The first documentary in the Great Scenic Railway Journeys series was on the history of the “Murphy Branch” railway through the southwestern mountains of North Carolina. The line was sold to the state 20 years ago and gave birth to N.C.’s first tourist railroad, the Great Smoky Mountain Railway. At the time, Van Camp was a fledgling documentarian who had begun his career as a television news photojournalist and producer at WBTV in Charlotte. “I can’t tell you how much that job helped me get to where I am today. I was working at the best station in the southeast. We had all the latest equipment and the most experienced staff. I learned so much from those folks -- how to shoot, produce and edit.”

Some years later, after also being a producer at WFMY in Greensboro, Van Camp began to feel the limitations of television news. “I longed for the chance to tell the whole story, in a long format, not just in one-and-a-half-minute news segments,” he recalls.
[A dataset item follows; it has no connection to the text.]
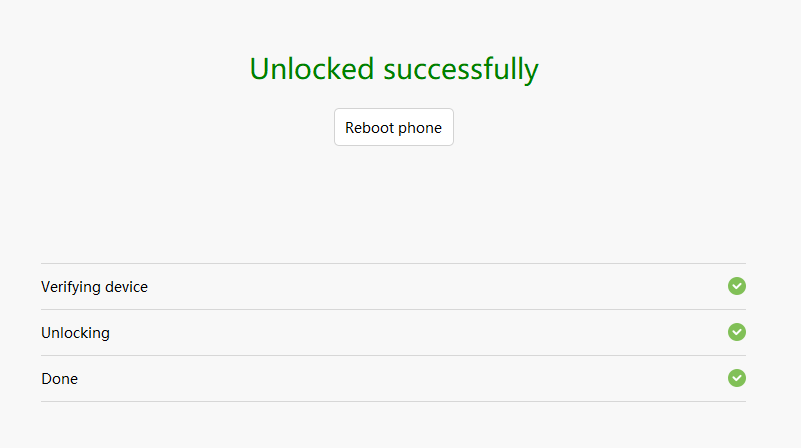
Task: Select the "Done" step label
Action: (x=59, y=379)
The Great Smoky Mountain Railway documentary became the first in a series of railroad shows, as well as several local and regional programs like “Keeping the Faith,” a documentary on Old Salem, and “Blurred Lines,” about the tragedies resulting from drunk driving.

Along the way, Van Camp has garnered 10 Emmy Awards and 41 Emmy nominations. “Who would have thought that a little documentary about the Great Smoky Mountain Railway in North Carolina would have led to a career of making programs chronicling the men and women that preserve these living relics,” Van Camp says.
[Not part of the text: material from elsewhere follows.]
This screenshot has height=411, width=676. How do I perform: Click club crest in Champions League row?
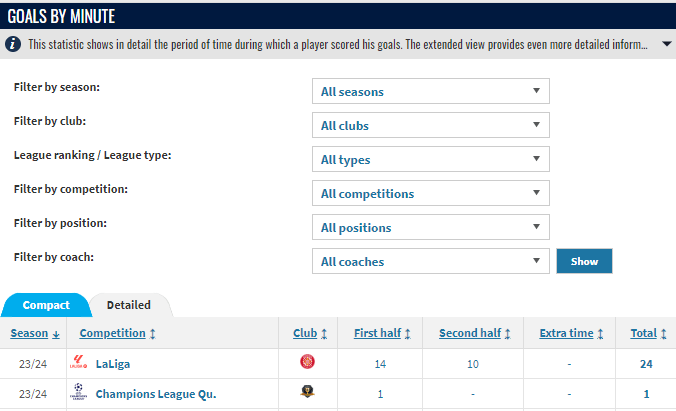click(307, 393)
Telling the Story of Steam

“Celebrating North America’s Steam Railways” crisscrosses North America, from the frozen tundra of Alaska to the high desert of Arizona, the White Mountains of New Hampshire to the Black Hills of South Dakota, and through the prairies and mountains of Canada. Seventeen of the continent’s most historic and scenic tourist steam railroads are captured in high definition; also featured is the Steam Town National Historic Site in Scranton, Penn.

Viewers receive a first-hand lesson on how steam engines work and the incredible amount of labor necessary to keep them in operation. Volunteer mechanics describe how every steam engine is a living, breathing being with its own personality -- an “iron lady” with “good” days and “bad” days. The volunteers share their very real concerns that, as they age and pass away, too few young people are learning the mechanical skills necessary to carry on the tradition. Most important, the viewer gets to ride along with pre-schoolers and senior citizens, enjoying the breath-taking landscapes that can only be seen by train and listening to passengers’ thoughts about how a ride on a steam train is like traveling through the past on a time machine.

Van Camp already has more plans in the works for further installments of “Great Scenic Railway Journeys.” In March and April, he will film historic railways in New Zealand for a documentary scheduled to be released at the end of the year. In June he will film a one-hour documentary about the Royal Canadian Pacific railroad, known as the world’s most luxurious train, and another one-hour show about the “Gold Rush” train of the White Pass and Yukon Railroad.

In 2007 the Great Scenic Railway Journeys series was picked up by the Travel Channel UK, which broadcasts throughout Europe, the Middle East and South Africa.